What you will do. What is needed is an exact retyping of the records below, from the first line through the line that contains "Screen dimensions: 500x421".

┌─ Exercise materials

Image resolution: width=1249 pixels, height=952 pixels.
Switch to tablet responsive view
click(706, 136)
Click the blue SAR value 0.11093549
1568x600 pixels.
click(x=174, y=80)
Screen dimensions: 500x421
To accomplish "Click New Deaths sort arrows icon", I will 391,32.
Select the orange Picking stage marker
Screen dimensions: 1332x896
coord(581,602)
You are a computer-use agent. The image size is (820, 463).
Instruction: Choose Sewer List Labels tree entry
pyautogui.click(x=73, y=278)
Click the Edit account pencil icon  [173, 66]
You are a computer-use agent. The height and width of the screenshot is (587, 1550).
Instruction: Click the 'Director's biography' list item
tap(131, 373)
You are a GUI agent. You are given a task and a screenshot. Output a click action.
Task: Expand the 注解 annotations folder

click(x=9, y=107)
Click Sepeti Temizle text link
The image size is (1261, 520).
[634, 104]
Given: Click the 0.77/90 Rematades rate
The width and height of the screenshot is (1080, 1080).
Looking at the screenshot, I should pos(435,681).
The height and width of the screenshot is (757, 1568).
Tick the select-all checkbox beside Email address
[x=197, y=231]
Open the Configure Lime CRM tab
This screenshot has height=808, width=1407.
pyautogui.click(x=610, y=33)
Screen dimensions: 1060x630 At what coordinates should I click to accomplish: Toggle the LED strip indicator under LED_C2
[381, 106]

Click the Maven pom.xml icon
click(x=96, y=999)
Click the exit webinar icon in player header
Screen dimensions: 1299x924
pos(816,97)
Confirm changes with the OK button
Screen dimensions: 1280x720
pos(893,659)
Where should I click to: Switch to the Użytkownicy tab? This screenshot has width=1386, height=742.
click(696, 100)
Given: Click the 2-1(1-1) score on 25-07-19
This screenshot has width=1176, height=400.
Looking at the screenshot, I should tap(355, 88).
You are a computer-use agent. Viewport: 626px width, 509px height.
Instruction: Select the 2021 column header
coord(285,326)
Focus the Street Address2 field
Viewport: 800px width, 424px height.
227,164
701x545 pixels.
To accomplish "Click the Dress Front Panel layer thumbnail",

└─

Expected answer.
Image resolution: width=1249 pixels, height=952 pixels.
Switch to tablet responsive view
click(706, 136)
Click the blue SAR value 0.11093549
1568x600 pixels.
click(x=174, y=80)
Screen dimensions: 500x421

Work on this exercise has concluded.